[TASK GOAL] The material below holds pictures; leave them out and reproduce exactly the lines from the one with "Task: Open the cart lock icon in header" through the one with "Task: Click the Display Value field", inclusive.

DATASET CONTENT Start Marker

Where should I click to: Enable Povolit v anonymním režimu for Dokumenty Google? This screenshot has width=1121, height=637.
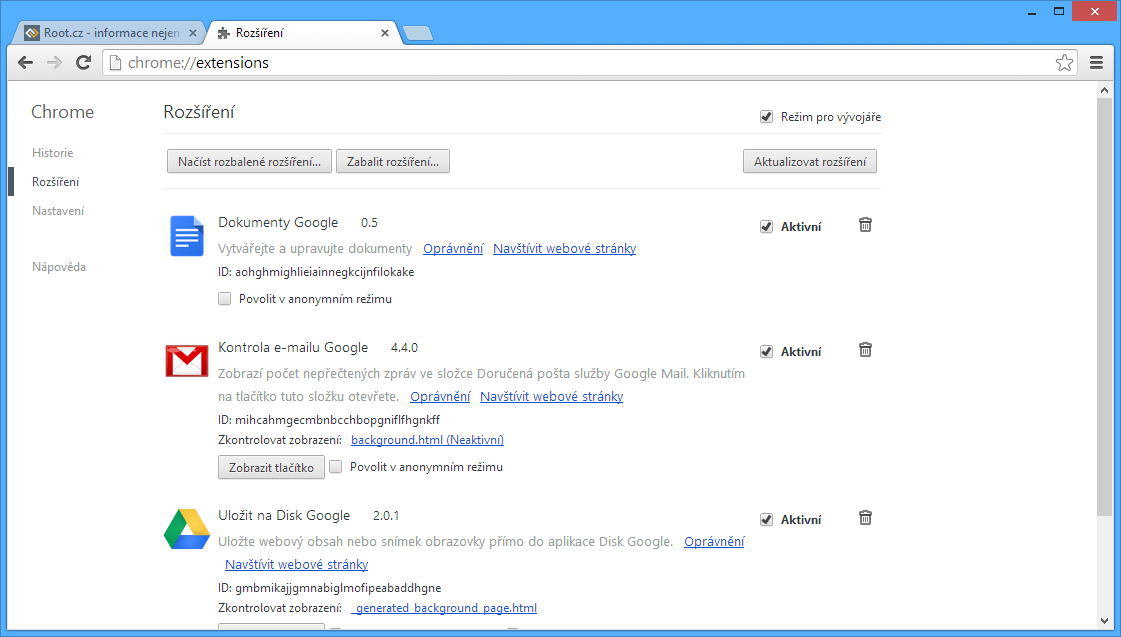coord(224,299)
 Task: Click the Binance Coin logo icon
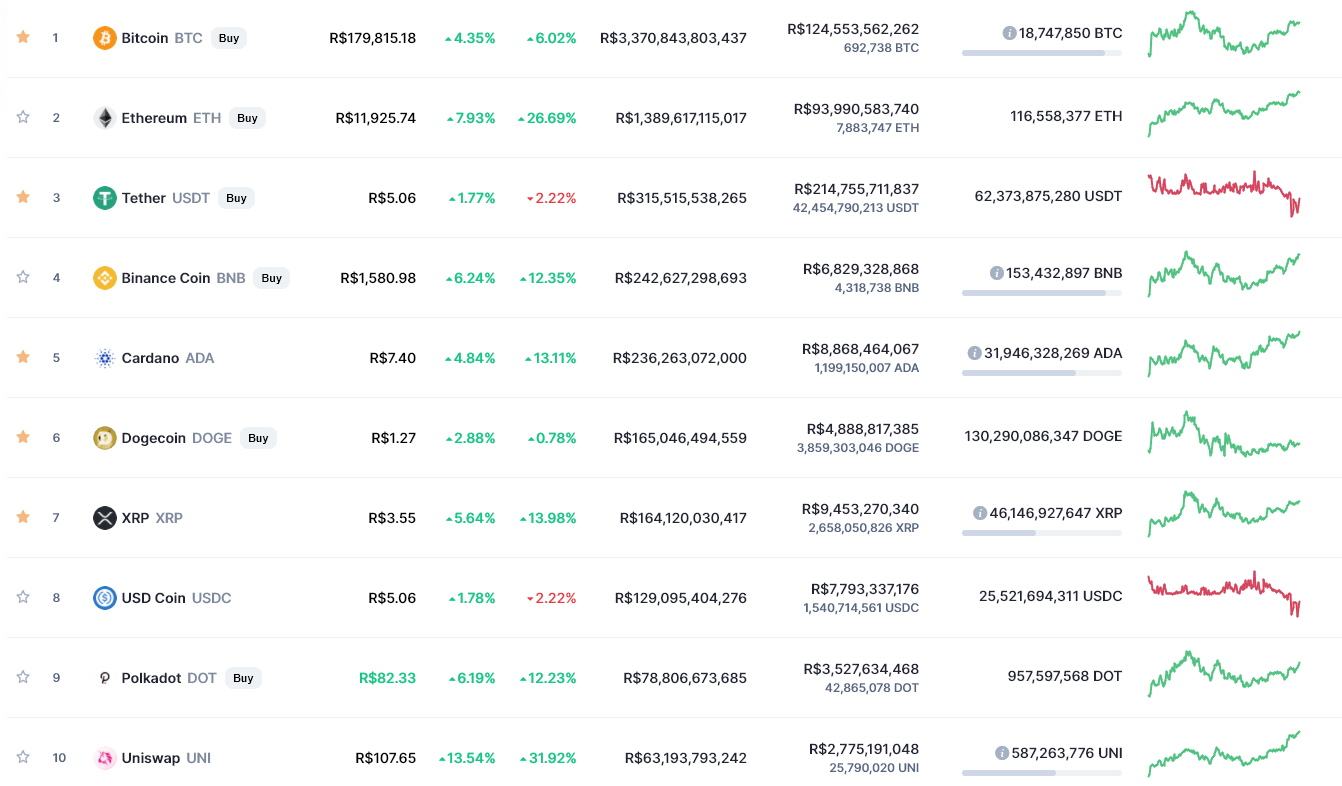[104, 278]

DATASET CONTENT End Marker
DATASET CONTENT Start Marker

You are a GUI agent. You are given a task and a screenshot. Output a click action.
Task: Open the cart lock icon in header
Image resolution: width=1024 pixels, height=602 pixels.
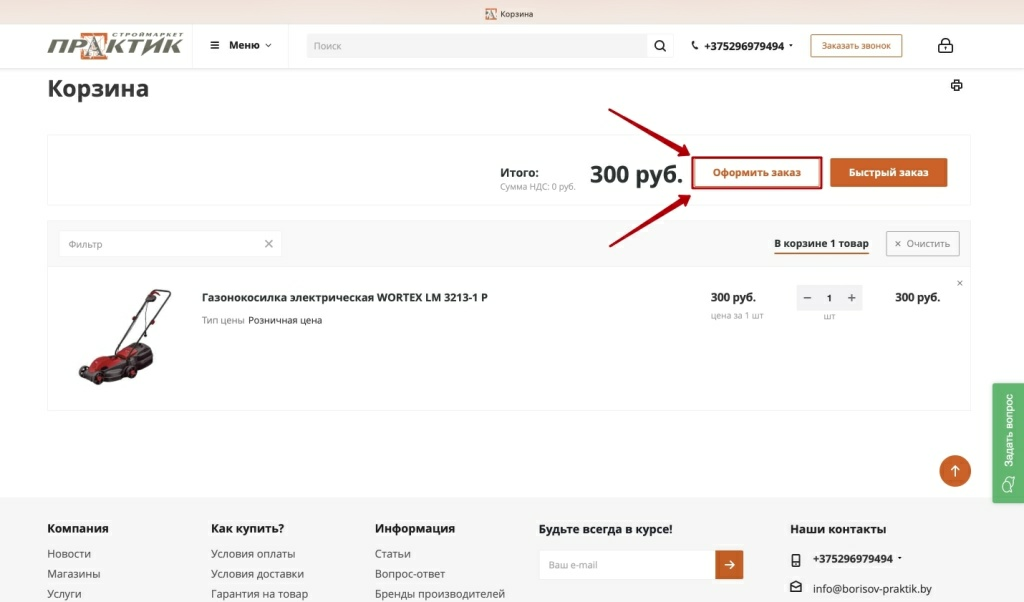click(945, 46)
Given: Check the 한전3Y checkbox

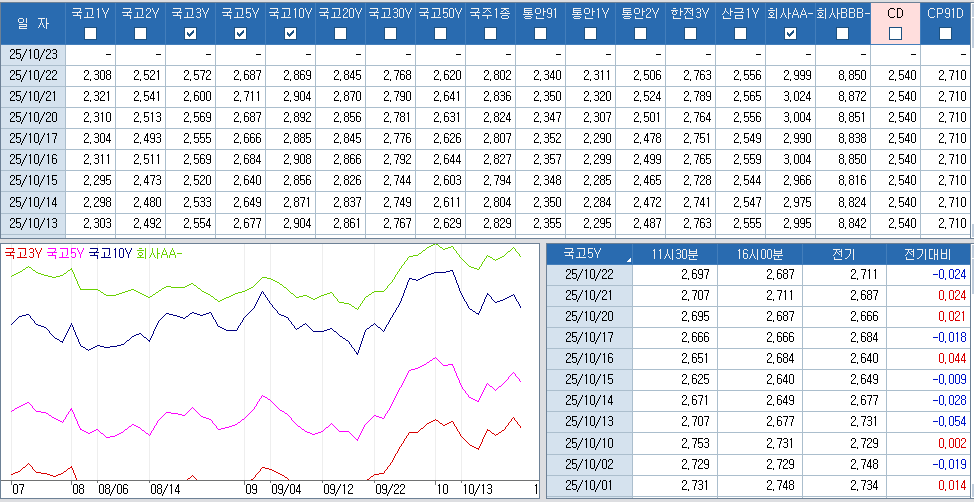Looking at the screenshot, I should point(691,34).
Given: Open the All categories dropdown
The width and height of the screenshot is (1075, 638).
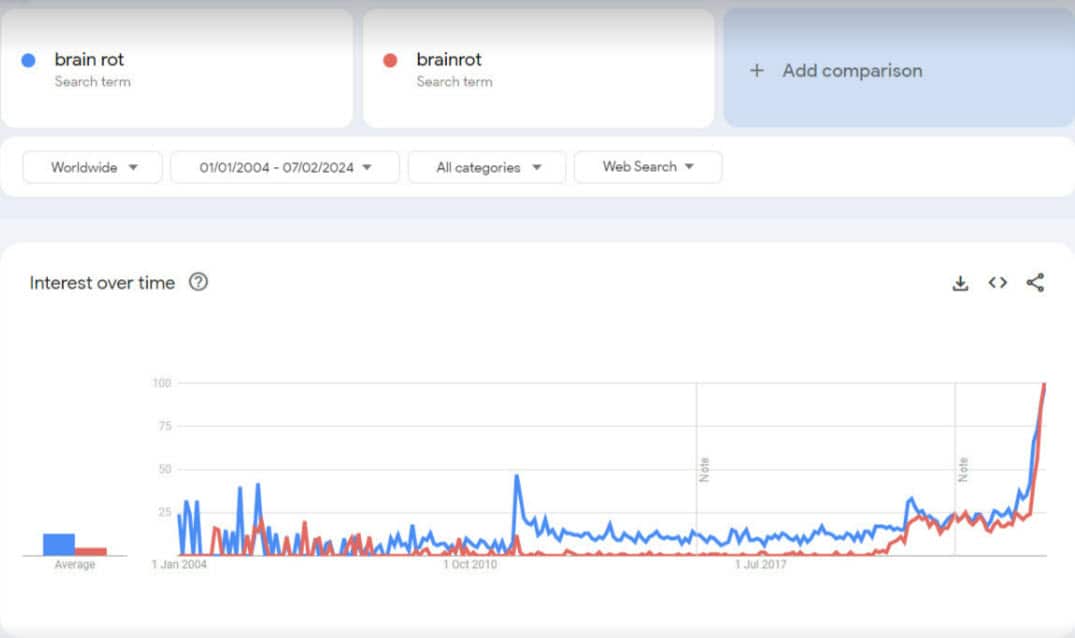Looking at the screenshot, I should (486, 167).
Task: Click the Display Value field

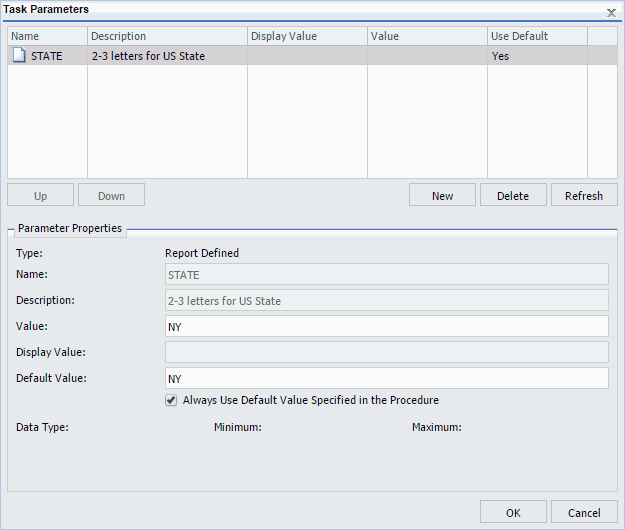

DATASET CONTENT End Marker
DATASET CONTENT Start Marker

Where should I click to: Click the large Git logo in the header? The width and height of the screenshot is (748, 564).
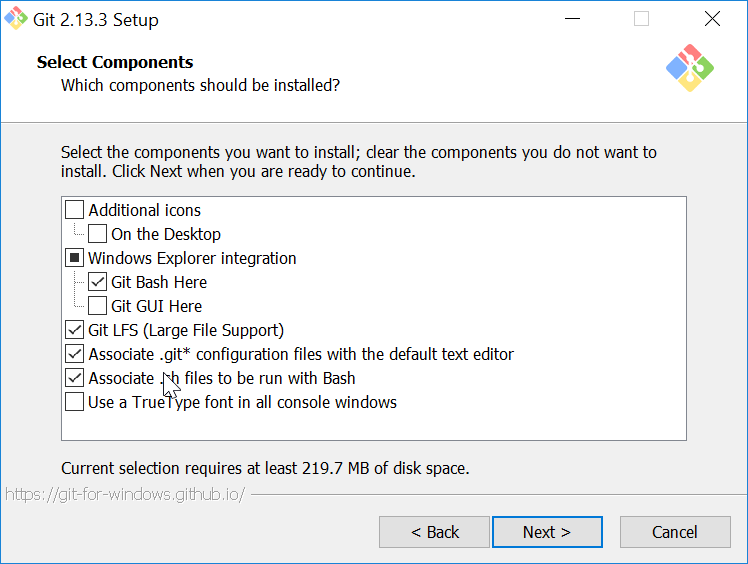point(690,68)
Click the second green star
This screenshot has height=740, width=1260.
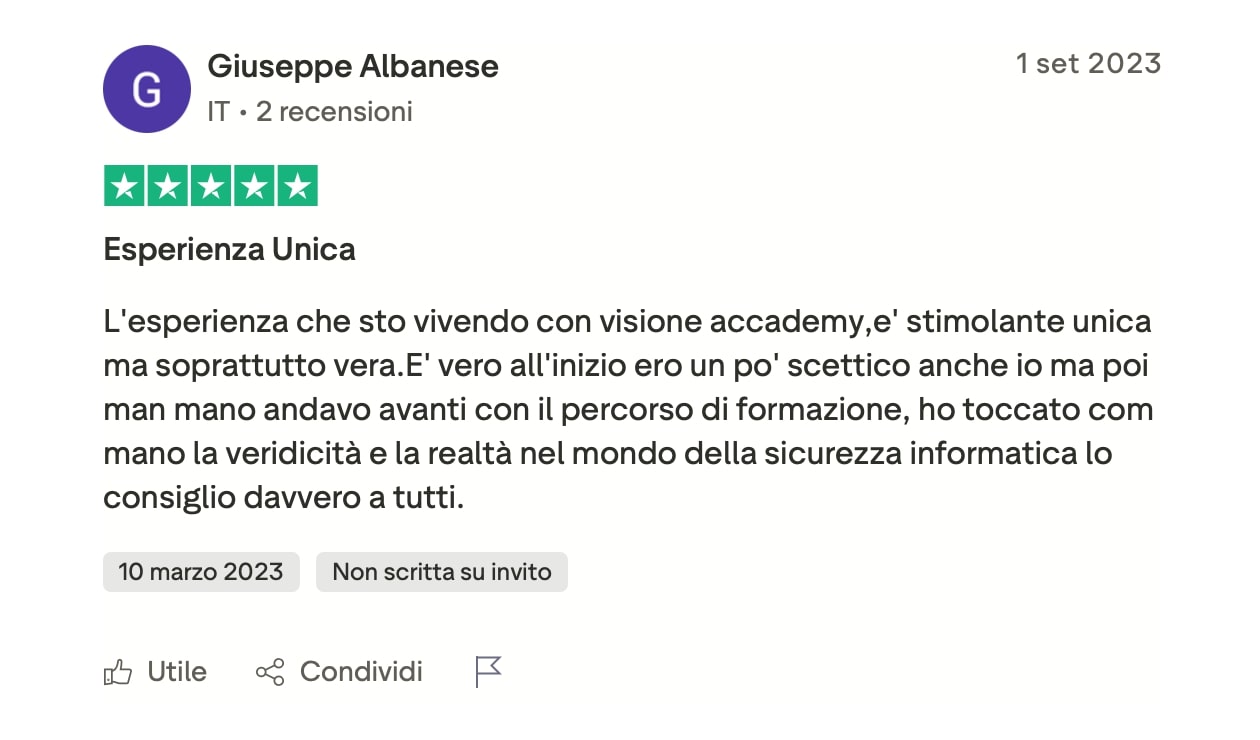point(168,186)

DATASET CONTENT End Marker

[REPLY]
Task: Open the cart lock icon in header
Image resolution: width=1024 pixels, height=602 pixels.
click(945, 46)
Given: Check the 한전3Y checkbox

Looking at the screenshot, I should point(691,34).
Given: Open the All categories dropdown
The width and height of the screenshot is (1075, 638).
Looking at the screenshot, I should (486, 167).
Task: Click the Display Value field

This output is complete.